Third, overall capability - including safety and user experience. User experience can be divided into two aspects - better takeover performance: in the next two to three years, we expect to achieve 0-1 takeovers per thousand kilometers, which is a very comfortable data point; and the other aspect is that it should be smarter and more efficient than most standard drivers.

Today's large language models have actually advanced the timeline for achieving this, so I believe the likelihood of achieving it by 2025 is higher.

Q11: Thoughts on the product strategy for the full price range? How will you approach the range of 250,000 to 350,000 RMB?

A11: Starting from the second half of 2024, there will be a lot of new models and generation updates, covering the range from 150,000 to 350,000 RMB.

The 250,000 to 350,000 RMB vehicle segment is well planned, and specific models will be shared later.

Q12: Besides the impact of inventory reduction, are there any other factors affecting the gross margin performance this quarter?

A12: As mentioned earlier, we included some impacts from G3i and EOP in the second quarter. I want to emphasize that most of the impacts are non-cash, as they are due to our decision to accelerate the amortization of unamortized tools. Excluding the impact of EOP, our gross margin is still slightly lower than the first quarter.This is mainly because we have increased promotional expenses for some older models, while the decrease in battery costs in the second quarter partially offset this.

We have seen a significant improvement in cash flow in the second quarter, and we will continue to see this in the second half of the year. In addition to the impact on profitability, a major influence will come from the impact of working capital, as we improve our receivables from a delivery perspective as we increase production. We will gradually settle our accounts payable. Therefore, with the increase in sales, we will achieve substantial operating capital gains in the second half of the year, which will help improve our operating cash flow.
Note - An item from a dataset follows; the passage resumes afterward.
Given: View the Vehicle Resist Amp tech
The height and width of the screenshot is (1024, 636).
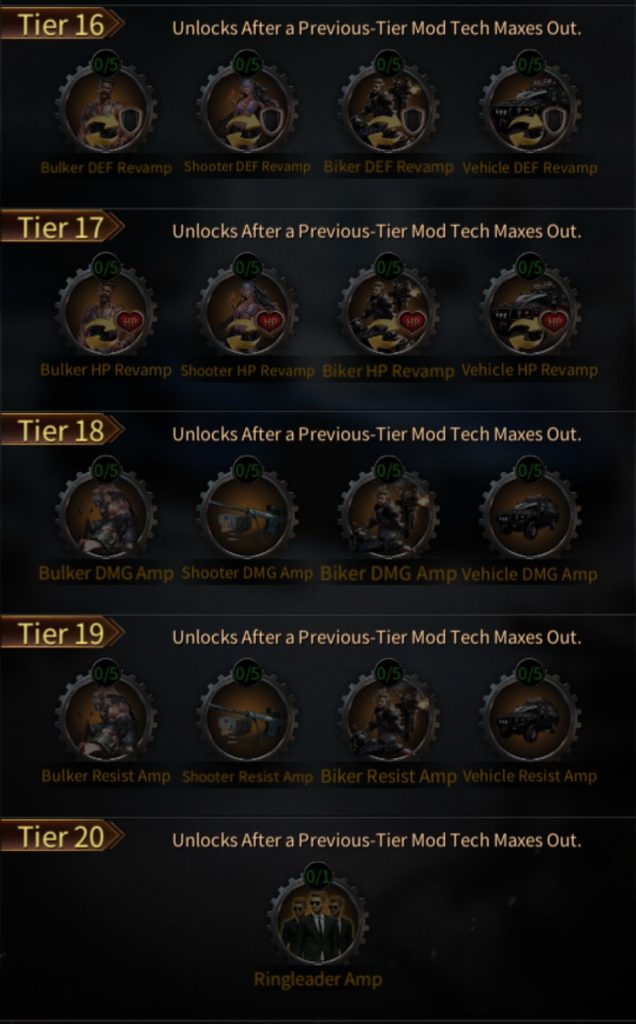Looking at the screenshot, I should point(530,715).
Q13: What are the reasons for the poor performance of the ultra-fast charging models in the past? Are there any plans to introduce lithium iron phosphate ultra-fast charging batteries to reduce costs?

A13: When mass-producing the G9, we have already provided customers with 3C NCM and LFP batteries as standard configurations, which are the best and fastest charging technologies among similar products in the market. This is still the case at present.

The combination of 3C batteries and the 800V platform can achieve ultra-fast charging. Even on standard charging pulses, I believe that 90% of the charging stations in the market also support 800V, which can support high-voltage fast charging and 3C battery powertrain technology.